We then cut to a second pair of hands, this time foraging for mushrooms, as the narrative begins in earnest. First Cow is a period film, set in 1820, in the disputed Oregon Country in America’s Pacific northwest. It’s shot in a boxy aspect ratio suggestive of old sketches or oil paintings. The skeletons belong to two frontiersmen, Cookie (John Magaro) and King-Lu (Orion Lee). Cookie, whose few skills were acquired after a period of indentured servitude to a Boston baker, is a soft-spoken naïf with eyes as big and brown as the dairy cow whose milk he steals on a nightly basis.
It’s part of a scheme that he’s hatched with Lu, who presents himself as a man of the world, but who has mischief in his eyes and wears a smirk that suggests he might be more of a showman than he lets on. The cow in question is the very first in the territory, the prized possession of a local landowner, known only by his title of Chief Factor (Toby Jones). The skeletons suggest that Cookie and Lu may not have been successful in their enterprise. Dreams are made to be killed and wasted.
That kind of simple, emotional devastation is at the heart of Kelly Reichardt’s films. With First Cow, she’s returned to the same thematic territory of Meek’s Cutoff (2010). This is a bold, perceptive portrait of early America that deserves to be held up as a new standard of historical filmmaking. Unlike so much work set in the period, it’s firmly rooted in ideas of colonisation and oppression. Reichardt has done much to battle the cultural myth that there was ever a west to be tamed or to be won, since it was always home to its indigenous people.
Cookie and Lu use the cow’s milk to make oily cakes, a doughnut-like pastry, which they then sell to their fellow frontiersmen. These are lonely, grimy men who have arrived from across the globe – Russia, Scotland, China – and now cling to any small reminder of home comforts. When the Chief Factor bites into one of the cakes, he tearfully remarks that he can “taste London”. In a subtle but striking contrast, the people of the local First Nations tribes are essentially forced to assimilate on their own land. A few gather in the Chief Factor’s house (he has married a Chinook woman, played by Lily Gladstone), sitting uncomfortably and largely silently in their starched, western clothing. When the men leave, the two women relax and talk jovially about a piece of indigenous, beaded jewellery.

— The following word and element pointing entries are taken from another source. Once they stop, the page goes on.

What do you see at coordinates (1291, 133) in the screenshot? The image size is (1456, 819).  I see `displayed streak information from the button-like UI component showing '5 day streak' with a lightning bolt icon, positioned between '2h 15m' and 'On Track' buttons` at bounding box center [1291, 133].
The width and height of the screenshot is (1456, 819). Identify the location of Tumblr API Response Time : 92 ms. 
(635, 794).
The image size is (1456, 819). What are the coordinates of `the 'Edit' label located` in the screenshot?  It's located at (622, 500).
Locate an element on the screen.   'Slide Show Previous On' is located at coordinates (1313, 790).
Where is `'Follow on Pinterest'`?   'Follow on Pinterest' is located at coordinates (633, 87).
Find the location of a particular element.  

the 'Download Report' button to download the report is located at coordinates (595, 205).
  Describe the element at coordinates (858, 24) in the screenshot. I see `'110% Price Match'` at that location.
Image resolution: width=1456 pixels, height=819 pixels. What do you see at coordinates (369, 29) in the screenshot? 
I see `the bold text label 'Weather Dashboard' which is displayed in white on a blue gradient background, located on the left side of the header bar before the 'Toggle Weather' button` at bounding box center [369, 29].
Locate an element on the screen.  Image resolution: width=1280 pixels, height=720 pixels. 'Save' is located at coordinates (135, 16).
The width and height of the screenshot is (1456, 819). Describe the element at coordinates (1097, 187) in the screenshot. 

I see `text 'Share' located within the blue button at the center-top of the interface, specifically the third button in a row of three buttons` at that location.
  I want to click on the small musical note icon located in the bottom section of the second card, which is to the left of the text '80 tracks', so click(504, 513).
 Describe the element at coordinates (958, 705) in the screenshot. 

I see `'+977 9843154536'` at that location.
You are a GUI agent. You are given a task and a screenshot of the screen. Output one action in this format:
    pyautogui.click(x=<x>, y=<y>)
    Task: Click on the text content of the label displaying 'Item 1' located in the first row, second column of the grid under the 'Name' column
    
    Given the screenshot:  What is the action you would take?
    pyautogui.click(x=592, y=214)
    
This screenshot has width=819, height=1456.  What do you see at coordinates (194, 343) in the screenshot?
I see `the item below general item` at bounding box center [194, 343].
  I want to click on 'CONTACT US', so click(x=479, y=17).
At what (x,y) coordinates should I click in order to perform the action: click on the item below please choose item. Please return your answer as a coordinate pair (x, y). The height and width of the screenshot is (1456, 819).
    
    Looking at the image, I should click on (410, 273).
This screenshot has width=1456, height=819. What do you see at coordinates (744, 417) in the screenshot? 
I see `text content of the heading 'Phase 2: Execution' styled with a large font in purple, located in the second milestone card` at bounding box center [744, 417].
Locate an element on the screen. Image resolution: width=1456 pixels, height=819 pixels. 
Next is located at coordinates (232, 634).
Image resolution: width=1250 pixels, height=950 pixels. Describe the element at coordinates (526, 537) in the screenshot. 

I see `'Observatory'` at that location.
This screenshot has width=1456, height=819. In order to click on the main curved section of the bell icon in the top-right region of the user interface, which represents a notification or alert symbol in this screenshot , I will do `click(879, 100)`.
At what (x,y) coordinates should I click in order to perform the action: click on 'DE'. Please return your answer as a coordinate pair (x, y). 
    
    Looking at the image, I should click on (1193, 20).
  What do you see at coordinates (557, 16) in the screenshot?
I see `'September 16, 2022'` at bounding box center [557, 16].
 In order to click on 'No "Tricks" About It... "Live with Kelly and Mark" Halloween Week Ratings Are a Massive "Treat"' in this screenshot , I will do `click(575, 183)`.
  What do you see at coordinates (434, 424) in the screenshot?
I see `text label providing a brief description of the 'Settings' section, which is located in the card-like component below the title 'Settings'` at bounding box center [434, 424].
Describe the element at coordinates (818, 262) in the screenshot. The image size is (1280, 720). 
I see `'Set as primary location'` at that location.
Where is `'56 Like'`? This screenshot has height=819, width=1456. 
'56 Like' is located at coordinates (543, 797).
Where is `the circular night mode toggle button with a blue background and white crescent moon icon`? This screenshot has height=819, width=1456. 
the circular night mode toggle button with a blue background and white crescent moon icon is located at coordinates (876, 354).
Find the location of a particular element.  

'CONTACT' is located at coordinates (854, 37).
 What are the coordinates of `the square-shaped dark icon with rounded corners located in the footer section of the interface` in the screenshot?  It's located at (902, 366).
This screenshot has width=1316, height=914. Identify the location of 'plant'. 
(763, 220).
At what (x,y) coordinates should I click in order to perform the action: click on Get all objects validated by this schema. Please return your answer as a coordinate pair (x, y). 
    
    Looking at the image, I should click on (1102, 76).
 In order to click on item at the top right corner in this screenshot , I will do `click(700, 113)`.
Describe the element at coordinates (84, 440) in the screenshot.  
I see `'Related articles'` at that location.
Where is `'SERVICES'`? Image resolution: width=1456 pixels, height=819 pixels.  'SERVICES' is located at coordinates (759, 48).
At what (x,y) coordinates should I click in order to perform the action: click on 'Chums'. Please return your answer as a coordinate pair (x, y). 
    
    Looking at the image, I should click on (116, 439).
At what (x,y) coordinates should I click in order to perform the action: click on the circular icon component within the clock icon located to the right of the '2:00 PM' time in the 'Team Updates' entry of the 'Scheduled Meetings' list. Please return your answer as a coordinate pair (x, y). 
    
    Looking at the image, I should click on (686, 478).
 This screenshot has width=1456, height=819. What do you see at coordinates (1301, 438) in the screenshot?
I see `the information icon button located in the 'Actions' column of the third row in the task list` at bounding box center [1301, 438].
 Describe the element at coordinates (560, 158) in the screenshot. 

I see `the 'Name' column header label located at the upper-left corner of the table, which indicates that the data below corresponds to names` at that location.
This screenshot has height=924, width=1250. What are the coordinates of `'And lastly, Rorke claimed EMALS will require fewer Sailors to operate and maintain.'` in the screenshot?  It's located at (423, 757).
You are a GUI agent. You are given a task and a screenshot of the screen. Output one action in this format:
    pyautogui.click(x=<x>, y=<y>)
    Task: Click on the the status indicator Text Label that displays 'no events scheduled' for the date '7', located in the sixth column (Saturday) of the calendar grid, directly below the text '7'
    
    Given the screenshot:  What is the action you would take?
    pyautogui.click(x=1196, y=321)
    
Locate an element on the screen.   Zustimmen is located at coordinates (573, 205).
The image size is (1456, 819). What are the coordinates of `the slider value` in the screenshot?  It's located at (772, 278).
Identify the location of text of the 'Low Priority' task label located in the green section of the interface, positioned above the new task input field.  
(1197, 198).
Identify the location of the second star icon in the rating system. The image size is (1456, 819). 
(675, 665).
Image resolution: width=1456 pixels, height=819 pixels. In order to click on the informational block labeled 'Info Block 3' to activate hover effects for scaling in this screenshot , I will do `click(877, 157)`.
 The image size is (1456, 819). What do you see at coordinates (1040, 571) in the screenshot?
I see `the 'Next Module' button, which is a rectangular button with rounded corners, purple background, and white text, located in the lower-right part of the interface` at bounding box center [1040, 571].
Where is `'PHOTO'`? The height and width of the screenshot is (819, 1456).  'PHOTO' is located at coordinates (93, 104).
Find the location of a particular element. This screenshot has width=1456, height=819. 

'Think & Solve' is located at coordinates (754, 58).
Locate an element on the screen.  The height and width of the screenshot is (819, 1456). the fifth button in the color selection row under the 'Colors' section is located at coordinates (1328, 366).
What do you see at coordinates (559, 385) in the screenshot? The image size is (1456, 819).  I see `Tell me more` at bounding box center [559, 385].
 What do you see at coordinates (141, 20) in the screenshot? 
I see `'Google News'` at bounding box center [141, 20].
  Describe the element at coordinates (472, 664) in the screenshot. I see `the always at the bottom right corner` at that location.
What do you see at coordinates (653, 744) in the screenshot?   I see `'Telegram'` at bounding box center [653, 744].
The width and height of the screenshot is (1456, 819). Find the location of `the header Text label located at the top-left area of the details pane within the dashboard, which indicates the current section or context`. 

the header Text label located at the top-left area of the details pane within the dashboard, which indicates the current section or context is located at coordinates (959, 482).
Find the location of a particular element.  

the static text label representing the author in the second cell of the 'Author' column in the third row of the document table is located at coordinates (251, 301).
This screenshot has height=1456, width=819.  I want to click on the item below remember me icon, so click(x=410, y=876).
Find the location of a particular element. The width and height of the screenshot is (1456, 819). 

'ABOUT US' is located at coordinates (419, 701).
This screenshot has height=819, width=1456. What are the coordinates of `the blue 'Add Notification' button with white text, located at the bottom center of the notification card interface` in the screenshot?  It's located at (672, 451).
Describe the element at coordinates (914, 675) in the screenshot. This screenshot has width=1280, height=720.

Reichardt makes a clever mockery of the idea that America was ever a place of promise and enterprise. But, as a filmmaker, she’s never been a cynic. The profound sweetness of the film comes from the small details she builds into Cookie and Lu’s friendship. The pair fall into a kind of private, domestic bliss – a haven within an angry, ruthless world. Cookie bakes, while Lu chops wood. Magaro and Lee’s performances so sincerely, directly connect to each other that to hear them talk is to feel invited into their world. First Cow begins with a quote from William Blake: “The bird a nest, the spider a web, man friendship.” America may not have been their home, but they still found one in each other.